Note that if $|X - \mu| < t$, then $(X - \mu)^2 < t^2$ and so $E_2 < t^2$. Also, since $p_2$ is a probability, $p_2 \leq 1$. It now remains to bound $E_1$ from above. Since $X$ is bounded within $[a,b]$, it holds that $|X - \mu| \leq \max\{ |a - \mu|, |b - \mu| \} = u$. Hence $E_1 \leq u^2$ and so

$$\sigma^2 \leq p_1u^2 + t^2.$$

Rearranging the terms then yields the stated result. $\blacksquare$

This inequality confirms our intuition about the variance: a higher variance $\sigma^2$ means that for the same value of $t$, the lower bound given by the dispersion inequality will increase, indicating a wider dispersion of the random variable around the mean.

Note that, unfortunately, we cannot simply combine the dispersion inequality with Chebyshev’s inequality to yield a two-sided bound

$$\frac{\sigma^2 - t^2}{u^2} \leq \Pr[|X - \mu| \geq t] \leq \frac{\sigma^2}{t^2}.$$

This is because Chebyshev’s inequality requires $t \geq \sigma$ whereas the dispersion inequality requires $t \leq \sigma$, so they can only be used simultaneously when $t = \sigma$. In that case, however, the bounds become trivial: the lower bound is zero and the upper bound is one.

Example: the uniform distribution. Suppose $X$ is a uniform random variable on the unit interval $[0,1]$. Then $\mu = 1/2$, $\sigma^2 = 1/12$ and $u = 1/2$. For $0 \leq t^2 \leq 1/12$,

$$\Pr[|X - 1/2| \geq t] \geq \frac{1}{3} - 4t^2.$$

This lower bound will therefore vary between $\frac{1}{3} \approx 33\%$ for $t = 0$ and $\frac{11}{36} \approx 30\%$ for $t = 1/\sqrt{12}$. The uniform distribution is simple enough for us to solve this inequality exactly. Specifically, for $t \in [0, 1/2]$,

$$\begin{aligned} \Pr[|X - 1/2| \geq t] &= \Pr[X \leq 1/2 - t \vee X \geq 1/2 + t]\\
&= \Pr[X \leq 1/2 - t] + \Pr[X \geq 1/2 + t]\\
&= \int_0^{1/2 - t}\mathrm{d}x + \int_{1/2 + t}^1\mathrm{d}x\\
&= 1 - 2t. \end{aligned}$$

Therefore, the exact solution is 100% for $t = 0$ and $1-1/\sqrt{3} \approx 42\%$ for $t = 1/\sqrt{12}$. This shows that the dispersion inequality can be very loose, but that is to be expected from these types of inequalities that incorporate only very little distributional information. The uniform distribution is in some sense the worst case for our dispersion inequality, since it is the distribution that has the highest possible spread of all.

Conclusion

I did not choose to study this question out of any particular practical need to solve some real problem; it was merely a matter of mathematical curiosity.
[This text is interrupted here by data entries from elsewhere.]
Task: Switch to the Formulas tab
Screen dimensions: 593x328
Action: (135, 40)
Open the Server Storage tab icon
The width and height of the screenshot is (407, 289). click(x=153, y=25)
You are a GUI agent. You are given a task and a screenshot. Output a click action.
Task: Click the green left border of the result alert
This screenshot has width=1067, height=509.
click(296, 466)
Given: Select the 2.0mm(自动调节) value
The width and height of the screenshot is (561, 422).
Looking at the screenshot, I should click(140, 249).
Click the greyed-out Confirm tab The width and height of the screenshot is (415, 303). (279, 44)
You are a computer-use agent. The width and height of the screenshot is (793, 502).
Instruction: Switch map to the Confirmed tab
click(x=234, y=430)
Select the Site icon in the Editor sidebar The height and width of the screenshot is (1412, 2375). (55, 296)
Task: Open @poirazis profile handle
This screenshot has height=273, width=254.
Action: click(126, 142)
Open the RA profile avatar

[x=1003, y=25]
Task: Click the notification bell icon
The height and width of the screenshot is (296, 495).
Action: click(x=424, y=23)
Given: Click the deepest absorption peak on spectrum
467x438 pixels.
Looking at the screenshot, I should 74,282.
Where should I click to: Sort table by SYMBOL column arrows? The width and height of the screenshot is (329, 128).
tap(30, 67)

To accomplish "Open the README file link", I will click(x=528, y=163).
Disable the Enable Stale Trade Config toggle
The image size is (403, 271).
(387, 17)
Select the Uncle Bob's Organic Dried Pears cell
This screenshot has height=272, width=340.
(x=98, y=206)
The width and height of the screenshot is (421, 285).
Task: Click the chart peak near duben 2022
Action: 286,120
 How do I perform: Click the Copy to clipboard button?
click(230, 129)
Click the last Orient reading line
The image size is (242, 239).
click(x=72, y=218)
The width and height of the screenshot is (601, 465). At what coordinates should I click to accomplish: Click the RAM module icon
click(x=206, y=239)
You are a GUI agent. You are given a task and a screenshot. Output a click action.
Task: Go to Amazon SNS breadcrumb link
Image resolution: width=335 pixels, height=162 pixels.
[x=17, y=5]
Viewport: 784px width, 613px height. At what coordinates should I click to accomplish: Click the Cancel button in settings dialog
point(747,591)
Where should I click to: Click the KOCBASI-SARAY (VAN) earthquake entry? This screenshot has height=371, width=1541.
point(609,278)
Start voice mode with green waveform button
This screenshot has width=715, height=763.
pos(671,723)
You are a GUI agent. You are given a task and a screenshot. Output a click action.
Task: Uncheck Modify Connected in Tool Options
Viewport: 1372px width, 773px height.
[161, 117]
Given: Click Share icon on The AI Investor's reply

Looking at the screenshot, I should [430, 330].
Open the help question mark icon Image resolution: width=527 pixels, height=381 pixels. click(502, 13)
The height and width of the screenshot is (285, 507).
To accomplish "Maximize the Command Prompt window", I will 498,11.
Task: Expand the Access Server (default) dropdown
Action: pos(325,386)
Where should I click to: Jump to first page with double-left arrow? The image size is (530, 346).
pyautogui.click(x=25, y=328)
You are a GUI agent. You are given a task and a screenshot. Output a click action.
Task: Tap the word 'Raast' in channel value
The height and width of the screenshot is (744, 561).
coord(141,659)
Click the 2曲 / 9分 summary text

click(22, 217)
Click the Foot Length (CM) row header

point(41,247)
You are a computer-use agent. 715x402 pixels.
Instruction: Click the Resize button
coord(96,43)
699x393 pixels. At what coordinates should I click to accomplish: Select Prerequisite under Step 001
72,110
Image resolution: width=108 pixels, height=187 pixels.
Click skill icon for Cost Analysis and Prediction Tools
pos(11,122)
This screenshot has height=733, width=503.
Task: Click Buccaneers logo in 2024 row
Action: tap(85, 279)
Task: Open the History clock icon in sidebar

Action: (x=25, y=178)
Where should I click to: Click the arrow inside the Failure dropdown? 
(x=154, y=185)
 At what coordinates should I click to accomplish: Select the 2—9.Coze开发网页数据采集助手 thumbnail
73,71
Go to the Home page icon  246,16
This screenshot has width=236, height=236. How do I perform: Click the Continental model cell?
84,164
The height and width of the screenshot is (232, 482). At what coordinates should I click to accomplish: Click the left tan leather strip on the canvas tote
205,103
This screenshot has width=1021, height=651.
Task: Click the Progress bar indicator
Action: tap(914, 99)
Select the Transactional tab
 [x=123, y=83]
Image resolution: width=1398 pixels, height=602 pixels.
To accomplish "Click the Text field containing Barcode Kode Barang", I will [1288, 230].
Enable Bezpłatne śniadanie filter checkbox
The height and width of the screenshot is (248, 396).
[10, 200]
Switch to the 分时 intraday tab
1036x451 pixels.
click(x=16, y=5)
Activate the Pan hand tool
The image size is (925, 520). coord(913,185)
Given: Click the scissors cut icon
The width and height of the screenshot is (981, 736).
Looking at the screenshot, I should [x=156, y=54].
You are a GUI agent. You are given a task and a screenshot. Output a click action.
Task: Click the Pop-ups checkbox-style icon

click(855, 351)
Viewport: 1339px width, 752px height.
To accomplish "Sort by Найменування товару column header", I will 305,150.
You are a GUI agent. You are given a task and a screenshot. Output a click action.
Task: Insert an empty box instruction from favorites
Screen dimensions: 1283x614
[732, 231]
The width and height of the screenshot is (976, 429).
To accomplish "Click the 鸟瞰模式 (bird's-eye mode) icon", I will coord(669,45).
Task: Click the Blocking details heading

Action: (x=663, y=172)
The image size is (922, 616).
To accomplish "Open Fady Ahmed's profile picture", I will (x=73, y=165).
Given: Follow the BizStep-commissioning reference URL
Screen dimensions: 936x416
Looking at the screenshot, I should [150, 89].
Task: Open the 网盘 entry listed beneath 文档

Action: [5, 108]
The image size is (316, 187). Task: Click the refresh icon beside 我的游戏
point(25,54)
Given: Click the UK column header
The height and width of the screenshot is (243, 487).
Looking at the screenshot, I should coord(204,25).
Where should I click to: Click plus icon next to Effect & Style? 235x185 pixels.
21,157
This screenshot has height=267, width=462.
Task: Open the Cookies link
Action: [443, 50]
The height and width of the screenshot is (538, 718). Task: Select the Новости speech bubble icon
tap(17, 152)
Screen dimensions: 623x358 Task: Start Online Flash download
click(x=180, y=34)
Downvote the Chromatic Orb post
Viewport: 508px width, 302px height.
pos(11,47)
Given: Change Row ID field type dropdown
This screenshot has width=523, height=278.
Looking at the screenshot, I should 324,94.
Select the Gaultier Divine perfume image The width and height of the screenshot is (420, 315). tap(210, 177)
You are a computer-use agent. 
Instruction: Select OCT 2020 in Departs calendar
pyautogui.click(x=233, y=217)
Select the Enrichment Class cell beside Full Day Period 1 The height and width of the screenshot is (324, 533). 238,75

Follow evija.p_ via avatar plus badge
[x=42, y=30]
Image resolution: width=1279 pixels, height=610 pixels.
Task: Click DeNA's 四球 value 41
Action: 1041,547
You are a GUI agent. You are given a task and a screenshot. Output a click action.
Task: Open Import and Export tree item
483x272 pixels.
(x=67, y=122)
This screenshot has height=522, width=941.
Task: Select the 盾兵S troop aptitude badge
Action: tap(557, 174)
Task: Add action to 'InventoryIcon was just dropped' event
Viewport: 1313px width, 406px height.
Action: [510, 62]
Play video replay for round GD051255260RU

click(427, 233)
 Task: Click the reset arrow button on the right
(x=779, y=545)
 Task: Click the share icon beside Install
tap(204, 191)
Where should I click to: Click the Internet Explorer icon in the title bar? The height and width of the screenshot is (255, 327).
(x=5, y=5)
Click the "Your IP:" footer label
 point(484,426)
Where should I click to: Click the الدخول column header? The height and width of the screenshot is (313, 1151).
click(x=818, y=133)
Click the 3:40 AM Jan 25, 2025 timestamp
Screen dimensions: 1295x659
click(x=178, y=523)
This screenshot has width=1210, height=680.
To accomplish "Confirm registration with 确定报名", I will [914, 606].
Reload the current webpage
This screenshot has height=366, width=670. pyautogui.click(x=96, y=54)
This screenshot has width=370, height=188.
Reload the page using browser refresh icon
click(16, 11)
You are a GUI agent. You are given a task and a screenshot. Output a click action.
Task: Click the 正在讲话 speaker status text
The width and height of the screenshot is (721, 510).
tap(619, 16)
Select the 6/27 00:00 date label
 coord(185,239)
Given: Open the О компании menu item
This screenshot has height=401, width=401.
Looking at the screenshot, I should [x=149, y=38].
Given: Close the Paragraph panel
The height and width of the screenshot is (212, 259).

As such, the dispersion inequality I presented here is very rudimentary, and it is likely that much more sophisticated inequalities can be proven. This particular result was inspired by Chebyshev’s inequality, but it stands to reason that we might achieve more interesting inequalities if we employ proof techniques based on something like a Chernoff bound or a variant of Hoeffding’s lemma.